> [Set task] Rewrite the listing from the line with "Task: Open options" up to and including the line with "Action: click(383, 353)", replacing "blue" with "green" and keeping everything else the same.

> [Supplied material]
= = =

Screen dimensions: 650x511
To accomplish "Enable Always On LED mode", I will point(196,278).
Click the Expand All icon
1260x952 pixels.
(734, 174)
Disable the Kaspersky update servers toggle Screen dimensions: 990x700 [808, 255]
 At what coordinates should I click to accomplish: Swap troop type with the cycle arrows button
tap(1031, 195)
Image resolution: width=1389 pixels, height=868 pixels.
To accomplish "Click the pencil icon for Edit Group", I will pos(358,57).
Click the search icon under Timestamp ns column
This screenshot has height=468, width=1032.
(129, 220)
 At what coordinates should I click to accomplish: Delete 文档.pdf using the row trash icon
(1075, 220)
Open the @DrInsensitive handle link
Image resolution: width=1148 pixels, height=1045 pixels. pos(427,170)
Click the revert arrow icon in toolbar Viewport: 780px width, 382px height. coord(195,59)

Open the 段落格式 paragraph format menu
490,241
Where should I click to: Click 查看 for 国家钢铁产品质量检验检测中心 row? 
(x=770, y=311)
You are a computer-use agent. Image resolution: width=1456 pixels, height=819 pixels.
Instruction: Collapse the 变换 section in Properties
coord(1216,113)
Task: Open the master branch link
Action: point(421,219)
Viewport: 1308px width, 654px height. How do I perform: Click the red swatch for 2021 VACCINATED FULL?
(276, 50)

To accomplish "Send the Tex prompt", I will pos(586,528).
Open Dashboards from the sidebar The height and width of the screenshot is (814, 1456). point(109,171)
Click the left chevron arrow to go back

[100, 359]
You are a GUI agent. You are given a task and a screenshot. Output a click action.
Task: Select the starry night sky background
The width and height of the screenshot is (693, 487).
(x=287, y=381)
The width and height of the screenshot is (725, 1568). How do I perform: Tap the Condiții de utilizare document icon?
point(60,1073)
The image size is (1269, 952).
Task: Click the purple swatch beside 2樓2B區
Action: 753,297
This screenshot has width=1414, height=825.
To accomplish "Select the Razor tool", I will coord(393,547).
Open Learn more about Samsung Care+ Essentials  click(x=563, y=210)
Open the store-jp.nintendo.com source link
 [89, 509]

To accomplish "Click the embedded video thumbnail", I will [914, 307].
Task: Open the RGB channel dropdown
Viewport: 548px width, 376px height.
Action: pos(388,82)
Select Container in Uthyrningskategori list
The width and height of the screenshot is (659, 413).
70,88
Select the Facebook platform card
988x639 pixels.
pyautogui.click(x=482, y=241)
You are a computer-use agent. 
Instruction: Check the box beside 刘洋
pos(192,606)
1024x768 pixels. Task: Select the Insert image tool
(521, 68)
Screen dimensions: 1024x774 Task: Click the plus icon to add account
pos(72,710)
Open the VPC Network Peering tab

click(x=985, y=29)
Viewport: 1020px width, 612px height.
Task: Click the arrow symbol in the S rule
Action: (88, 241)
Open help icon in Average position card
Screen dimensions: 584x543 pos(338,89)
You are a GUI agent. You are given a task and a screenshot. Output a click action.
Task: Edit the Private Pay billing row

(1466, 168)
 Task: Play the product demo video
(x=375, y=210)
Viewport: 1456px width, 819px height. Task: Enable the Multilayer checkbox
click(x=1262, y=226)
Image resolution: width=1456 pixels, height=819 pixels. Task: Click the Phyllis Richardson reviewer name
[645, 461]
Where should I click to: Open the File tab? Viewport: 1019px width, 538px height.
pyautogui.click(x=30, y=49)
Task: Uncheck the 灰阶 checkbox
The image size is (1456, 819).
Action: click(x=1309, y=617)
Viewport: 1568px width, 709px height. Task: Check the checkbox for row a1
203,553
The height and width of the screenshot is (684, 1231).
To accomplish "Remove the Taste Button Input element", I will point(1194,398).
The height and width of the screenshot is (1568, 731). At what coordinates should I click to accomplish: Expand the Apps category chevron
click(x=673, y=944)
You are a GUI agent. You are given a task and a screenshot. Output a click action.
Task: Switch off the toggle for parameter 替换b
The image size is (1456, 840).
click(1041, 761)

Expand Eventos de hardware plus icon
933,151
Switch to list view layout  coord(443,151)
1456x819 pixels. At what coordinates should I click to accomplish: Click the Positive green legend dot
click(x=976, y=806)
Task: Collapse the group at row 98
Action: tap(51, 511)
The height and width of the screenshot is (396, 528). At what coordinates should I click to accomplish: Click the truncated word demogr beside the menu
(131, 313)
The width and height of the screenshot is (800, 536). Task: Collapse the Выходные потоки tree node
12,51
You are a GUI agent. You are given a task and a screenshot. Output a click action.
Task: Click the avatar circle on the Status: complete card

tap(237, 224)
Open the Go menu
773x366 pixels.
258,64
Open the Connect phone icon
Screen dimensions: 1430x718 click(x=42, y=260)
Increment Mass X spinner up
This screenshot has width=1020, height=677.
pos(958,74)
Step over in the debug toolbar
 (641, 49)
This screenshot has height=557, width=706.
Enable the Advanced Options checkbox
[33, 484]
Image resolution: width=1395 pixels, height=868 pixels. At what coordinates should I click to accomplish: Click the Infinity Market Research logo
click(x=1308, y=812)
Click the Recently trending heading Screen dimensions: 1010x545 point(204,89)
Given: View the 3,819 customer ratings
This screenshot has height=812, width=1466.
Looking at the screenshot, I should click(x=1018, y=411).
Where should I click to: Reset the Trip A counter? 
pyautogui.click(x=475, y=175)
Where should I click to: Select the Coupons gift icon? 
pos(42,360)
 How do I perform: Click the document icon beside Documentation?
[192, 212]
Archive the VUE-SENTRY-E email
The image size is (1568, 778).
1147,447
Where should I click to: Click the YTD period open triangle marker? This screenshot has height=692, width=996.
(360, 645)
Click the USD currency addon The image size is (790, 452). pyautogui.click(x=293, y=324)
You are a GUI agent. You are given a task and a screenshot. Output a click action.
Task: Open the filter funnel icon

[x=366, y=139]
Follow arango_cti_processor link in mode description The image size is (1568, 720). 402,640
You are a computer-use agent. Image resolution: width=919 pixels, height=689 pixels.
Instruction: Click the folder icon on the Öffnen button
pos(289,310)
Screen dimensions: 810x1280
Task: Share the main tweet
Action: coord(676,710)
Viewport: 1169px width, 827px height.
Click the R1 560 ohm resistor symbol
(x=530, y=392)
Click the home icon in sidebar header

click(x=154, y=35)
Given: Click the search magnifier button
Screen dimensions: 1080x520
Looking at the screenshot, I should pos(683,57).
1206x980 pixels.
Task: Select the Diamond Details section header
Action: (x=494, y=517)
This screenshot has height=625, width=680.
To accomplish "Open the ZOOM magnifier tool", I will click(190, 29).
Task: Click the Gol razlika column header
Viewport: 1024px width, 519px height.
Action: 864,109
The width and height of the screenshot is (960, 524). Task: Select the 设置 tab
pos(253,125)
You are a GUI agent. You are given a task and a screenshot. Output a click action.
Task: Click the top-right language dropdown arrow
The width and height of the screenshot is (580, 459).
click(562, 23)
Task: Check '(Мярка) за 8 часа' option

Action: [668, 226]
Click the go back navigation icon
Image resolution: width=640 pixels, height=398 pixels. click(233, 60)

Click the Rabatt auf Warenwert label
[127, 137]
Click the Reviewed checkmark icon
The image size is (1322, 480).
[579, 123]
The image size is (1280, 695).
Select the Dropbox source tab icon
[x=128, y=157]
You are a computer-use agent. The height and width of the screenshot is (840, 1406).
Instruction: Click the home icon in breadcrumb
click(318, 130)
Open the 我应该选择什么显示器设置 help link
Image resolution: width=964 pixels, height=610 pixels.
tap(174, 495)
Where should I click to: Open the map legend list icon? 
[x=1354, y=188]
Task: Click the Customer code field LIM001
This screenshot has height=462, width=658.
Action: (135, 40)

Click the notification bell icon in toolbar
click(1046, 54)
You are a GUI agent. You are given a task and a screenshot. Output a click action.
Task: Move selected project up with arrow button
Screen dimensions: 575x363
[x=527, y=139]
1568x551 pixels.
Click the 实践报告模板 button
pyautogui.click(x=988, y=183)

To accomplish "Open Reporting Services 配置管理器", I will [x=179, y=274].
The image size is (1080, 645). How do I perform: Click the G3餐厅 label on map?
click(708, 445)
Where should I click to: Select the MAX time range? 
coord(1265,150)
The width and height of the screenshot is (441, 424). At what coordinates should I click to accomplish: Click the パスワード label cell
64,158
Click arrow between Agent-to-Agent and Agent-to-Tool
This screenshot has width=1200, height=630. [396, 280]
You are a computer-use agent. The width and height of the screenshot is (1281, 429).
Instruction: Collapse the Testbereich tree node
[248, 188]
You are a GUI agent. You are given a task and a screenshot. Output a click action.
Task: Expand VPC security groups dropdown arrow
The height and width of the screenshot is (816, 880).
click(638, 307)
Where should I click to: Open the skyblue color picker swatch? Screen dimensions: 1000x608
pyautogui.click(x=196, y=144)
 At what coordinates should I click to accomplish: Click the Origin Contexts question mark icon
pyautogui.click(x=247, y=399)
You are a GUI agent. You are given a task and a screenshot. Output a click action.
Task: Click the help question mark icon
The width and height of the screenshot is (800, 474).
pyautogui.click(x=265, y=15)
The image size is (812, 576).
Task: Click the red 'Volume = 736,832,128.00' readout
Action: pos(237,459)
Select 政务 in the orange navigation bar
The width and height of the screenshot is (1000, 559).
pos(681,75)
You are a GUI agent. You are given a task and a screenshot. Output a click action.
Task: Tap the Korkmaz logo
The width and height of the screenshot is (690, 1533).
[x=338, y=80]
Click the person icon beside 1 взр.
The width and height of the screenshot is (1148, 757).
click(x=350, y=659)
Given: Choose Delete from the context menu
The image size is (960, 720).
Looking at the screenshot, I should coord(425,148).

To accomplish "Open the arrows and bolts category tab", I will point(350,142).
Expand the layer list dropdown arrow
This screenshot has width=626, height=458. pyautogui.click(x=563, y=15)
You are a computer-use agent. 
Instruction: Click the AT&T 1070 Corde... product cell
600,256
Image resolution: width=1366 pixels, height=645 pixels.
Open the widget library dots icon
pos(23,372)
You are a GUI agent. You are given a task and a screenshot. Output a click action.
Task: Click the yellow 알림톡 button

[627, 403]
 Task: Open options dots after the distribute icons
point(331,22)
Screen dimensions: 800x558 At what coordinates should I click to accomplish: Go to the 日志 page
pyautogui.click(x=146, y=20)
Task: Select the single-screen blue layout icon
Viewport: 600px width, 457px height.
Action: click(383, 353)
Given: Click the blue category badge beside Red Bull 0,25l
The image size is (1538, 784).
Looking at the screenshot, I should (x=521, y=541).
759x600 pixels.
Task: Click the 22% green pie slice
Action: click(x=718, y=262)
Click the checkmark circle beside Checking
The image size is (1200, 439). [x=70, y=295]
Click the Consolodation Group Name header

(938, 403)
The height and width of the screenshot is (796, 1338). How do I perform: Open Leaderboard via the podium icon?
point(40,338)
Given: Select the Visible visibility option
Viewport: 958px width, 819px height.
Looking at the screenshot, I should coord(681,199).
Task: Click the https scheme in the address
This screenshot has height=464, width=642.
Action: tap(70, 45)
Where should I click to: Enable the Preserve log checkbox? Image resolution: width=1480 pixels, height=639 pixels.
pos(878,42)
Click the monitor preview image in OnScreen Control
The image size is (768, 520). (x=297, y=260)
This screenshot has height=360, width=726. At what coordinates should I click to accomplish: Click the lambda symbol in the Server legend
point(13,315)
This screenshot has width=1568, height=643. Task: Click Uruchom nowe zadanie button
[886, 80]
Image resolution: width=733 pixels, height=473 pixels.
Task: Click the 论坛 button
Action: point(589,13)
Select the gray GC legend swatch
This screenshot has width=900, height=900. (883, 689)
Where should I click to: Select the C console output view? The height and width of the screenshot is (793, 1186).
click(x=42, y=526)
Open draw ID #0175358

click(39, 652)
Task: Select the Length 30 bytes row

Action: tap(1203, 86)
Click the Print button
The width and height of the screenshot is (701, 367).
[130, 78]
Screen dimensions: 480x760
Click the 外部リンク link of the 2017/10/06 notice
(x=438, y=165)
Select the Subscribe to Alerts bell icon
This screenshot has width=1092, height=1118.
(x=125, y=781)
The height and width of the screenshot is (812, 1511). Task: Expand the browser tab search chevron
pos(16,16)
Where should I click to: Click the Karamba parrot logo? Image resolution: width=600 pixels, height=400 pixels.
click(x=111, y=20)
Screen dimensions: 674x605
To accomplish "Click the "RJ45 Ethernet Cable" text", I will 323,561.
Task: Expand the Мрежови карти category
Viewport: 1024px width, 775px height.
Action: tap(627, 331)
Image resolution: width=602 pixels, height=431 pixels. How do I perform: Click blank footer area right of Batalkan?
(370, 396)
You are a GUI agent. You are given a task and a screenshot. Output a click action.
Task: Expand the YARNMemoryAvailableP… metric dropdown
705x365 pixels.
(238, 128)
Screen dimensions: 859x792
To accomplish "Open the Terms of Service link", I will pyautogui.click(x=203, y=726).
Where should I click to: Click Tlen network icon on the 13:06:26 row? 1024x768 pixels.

= = =

> [Complete response]
 Task: Open options dots after the distribute icons
point(331,22)
Screen dimensions: 800x558 At what coordinates should I click to accomplish: Go to the 日志 page
pyautogui.click(x=146, y=20)
Task: Select the single-screen green layout icon
Viewport: 600px width, 457px height.
Action: click(383, 353)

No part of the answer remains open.